- **Work item**:
In the material below, identify each line bearing the word "agent". Reproduce those lines.

- **Information given**:
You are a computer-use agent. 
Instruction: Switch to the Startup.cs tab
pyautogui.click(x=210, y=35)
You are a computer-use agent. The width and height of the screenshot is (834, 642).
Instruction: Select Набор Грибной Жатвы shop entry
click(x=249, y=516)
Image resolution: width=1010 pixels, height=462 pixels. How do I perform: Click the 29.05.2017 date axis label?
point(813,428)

==

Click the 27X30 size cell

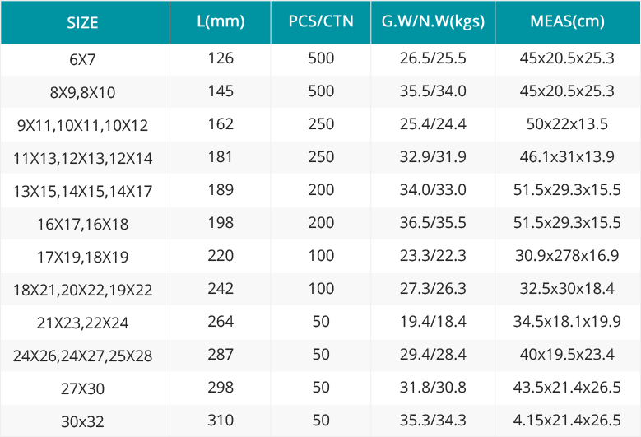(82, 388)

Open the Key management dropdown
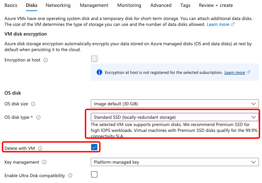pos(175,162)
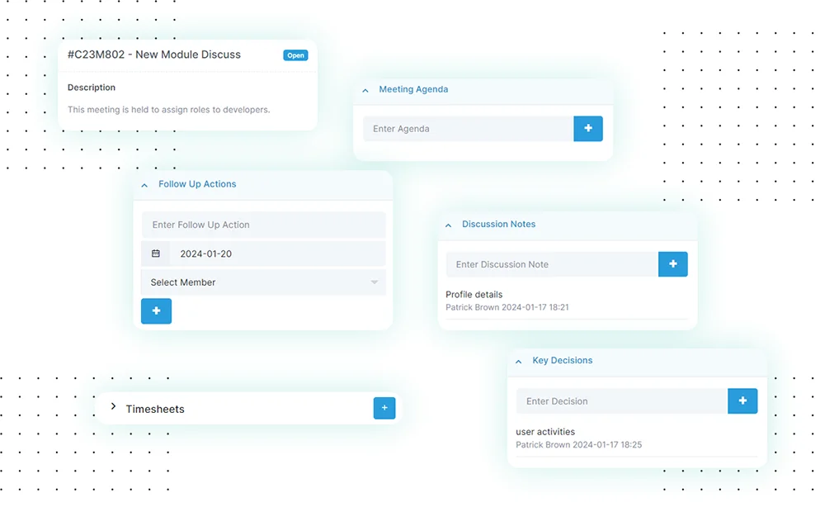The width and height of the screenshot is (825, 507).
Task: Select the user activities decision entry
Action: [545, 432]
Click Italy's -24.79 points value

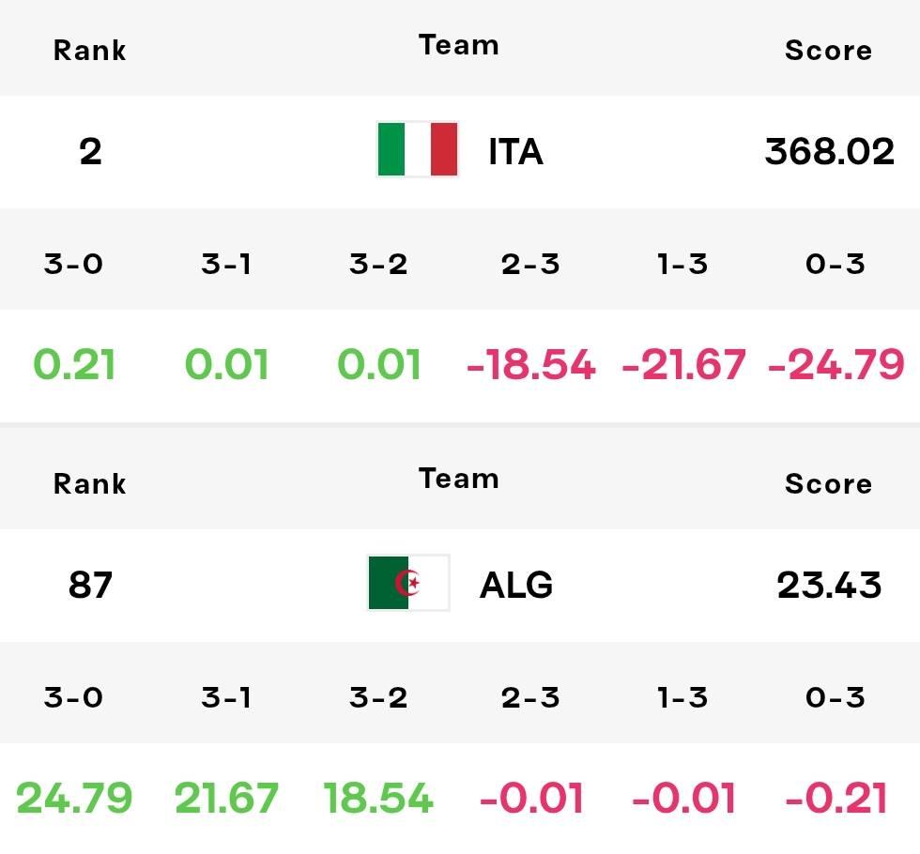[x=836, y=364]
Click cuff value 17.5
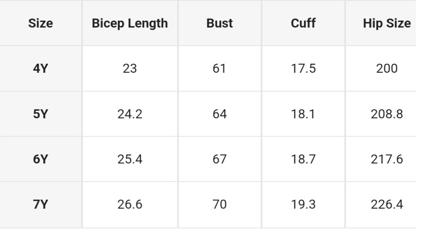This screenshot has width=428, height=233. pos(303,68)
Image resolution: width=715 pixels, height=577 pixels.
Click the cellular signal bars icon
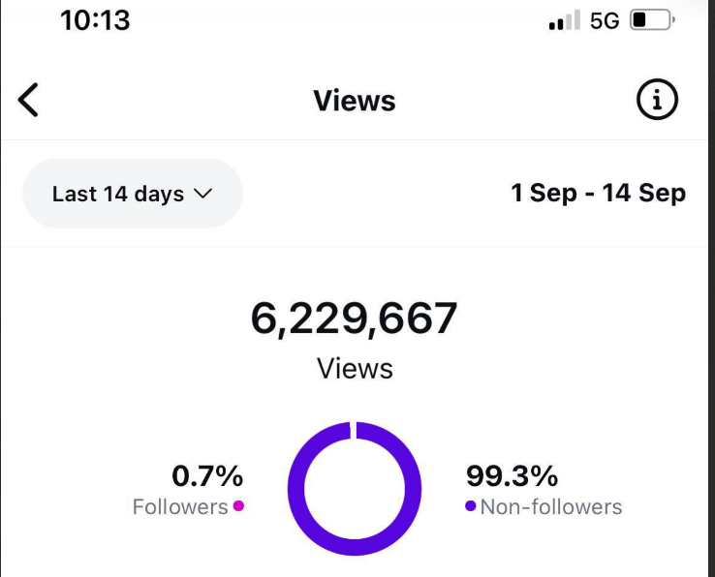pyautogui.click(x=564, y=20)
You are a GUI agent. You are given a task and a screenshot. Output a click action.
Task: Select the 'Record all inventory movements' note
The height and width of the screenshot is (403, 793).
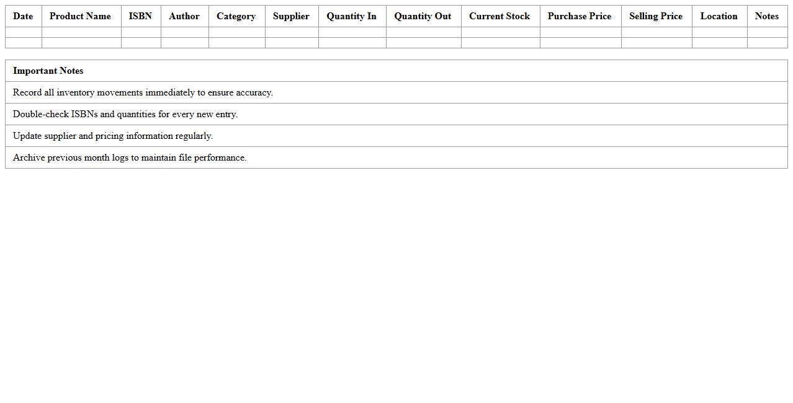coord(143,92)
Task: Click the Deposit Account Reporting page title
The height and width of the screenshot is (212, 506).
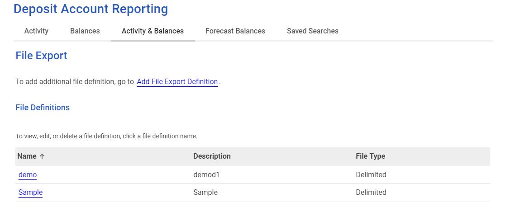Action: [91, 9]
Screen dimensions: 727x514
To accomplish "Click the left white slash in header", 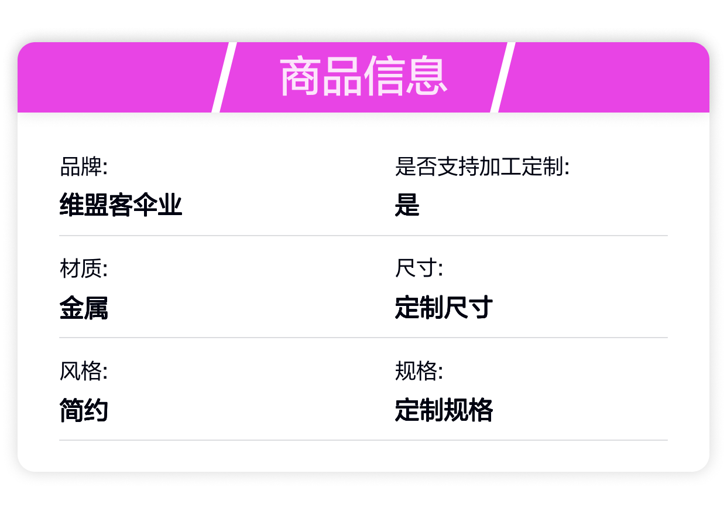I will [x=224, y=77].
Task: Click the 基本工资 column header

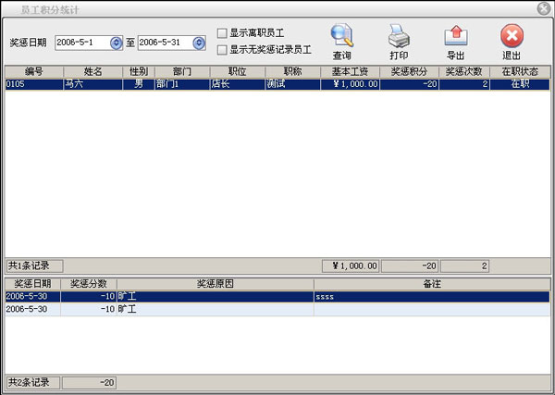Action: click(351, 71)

- **Written response**:
You are a computer-use agent. 
You are a computer-use agent. The width and height of the screenshot is (834, 642).
You are a GUI agent. You are given a task and a screenshot. Output a click action.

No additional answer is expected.